Yahoo Sports reported that an internal memo was distributed this week in the power conferences detailing that the projected cap for the 2025-26 athletic year would be $20.5 million.

That’s a bit below some projections of $22 million and is by no means final. The cap is 22% of Power Four (ACC, Big Ten, Big 12, SEC) revenues in the previous year. That revenue is expected to increase by 4% each season.

But it gives schools and athletic departments a sense of the money they need to gather up in order to be able to share at the maximum level next fall.

This memo came a few days after the NCAA provided an internal Q&A memo to all members about the settlement which made clear that schools do not have to share revenue (the opt-in or opt-out scenario) but clarified that schools cannot opt into revenue sharing on a per-program basis.

For example, a school like Clemson cannot decide to share revenue with football players but not baseball players. The Tigers must share revenue with all student-athletes if they choose to opt-in.

Schools may also distribute the revenue however they see fit. But, Yahoo reported that many schools are planning to use the formula used to determine the back damages in the House settlement, which would allow 90% of revenue to football & men’s basketball.

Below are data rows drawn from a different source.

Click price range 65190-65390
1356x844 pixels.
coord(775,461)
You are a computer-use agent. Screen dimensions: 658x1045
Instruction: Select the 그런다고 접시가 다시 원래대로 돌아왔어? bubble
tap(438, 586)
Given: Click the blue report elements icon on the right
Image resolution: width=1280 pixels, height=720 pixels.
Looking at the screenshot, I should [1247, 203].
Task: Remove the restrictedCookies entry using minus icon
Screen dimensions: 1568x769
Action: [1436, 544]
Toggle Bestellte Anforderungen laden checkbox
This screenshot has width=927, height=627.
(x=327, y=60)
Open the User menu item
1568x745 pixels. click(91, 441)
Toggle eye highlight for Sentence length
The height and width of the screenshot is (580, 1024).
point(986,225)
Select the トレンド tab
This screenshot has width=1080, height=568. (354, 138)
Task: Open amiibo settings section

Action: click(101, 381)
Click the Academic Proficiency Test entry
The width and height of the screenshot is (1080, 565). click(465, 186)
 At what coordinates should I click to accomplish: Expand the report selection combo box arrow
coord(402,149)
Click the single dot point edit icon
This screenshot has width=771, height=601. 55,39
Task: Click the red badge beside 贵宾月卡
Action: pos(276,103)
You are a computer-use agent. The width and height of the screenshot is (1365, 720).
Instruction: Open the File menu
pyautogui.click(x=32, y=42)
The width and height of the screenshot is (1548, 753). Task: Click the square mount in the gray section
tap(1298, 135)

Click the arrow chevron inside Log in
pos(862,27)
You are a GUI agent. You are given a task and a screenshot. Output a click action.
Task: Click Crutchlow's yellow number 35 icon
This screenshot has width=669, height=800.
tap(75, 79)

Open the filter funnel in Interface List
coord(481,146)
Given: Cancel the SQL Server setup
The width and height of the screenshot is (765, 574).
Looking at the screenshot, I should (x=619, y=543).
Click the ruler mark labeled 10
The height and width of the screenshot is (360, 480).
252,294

The House v. NCAA settlement is actually a combination of three different cases brought by current and former student-athletes that will change the face of college athletics if it is ultimately approved.

It will allow for $2.75 billion in damages will be paid to thousands of college athletes over 10 years as part of restitution for their inability to access things like Name, Image and Likeness (NIL) opportunities. The new settlement won’t prohibit student-athletes from leveraging NIL, but they will need to report any deals valued at $600 or more, per the NCAA internal memo.

The settlement also caps scholarships and, in some cases, expands them for certain sports through roster limits.

Those limits will exist for all sponsored sports, with the most notable being 105 for football, 15 each for men’s and women’s basketball, 34 for baseball, 25 for softball and 18 for volleyball.

The athletic department recently announced the establishment of Clemson Ventures, which is designed to maximize revenue-generation strategies for the department.